____ PROVIDED INFORMATION

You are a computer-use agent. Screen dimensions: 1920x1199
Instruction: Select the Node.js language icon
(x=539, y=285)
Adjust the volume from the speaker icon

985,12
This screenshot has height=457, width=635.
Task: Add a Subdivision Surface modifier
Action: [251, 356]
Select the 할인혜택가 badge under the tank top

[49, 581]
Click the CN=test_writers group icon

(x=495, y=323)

________

Repeat all of these lines word for word.

You are a computer-use agent. Screen dimensions: 1920x1199
Instruction: Select the Node.js language icon
(x=539, y=285)
Adjust the volume from the speaker icon

985,12
This screenshot has height=457, width=635.
Task: Add a Subdivision Surface modifier
Action: [251, 356]
Select the 할인혜택가 badge under the tank top

[49, 581]
Click the CN=test_writers group icon

(x=495, y=323)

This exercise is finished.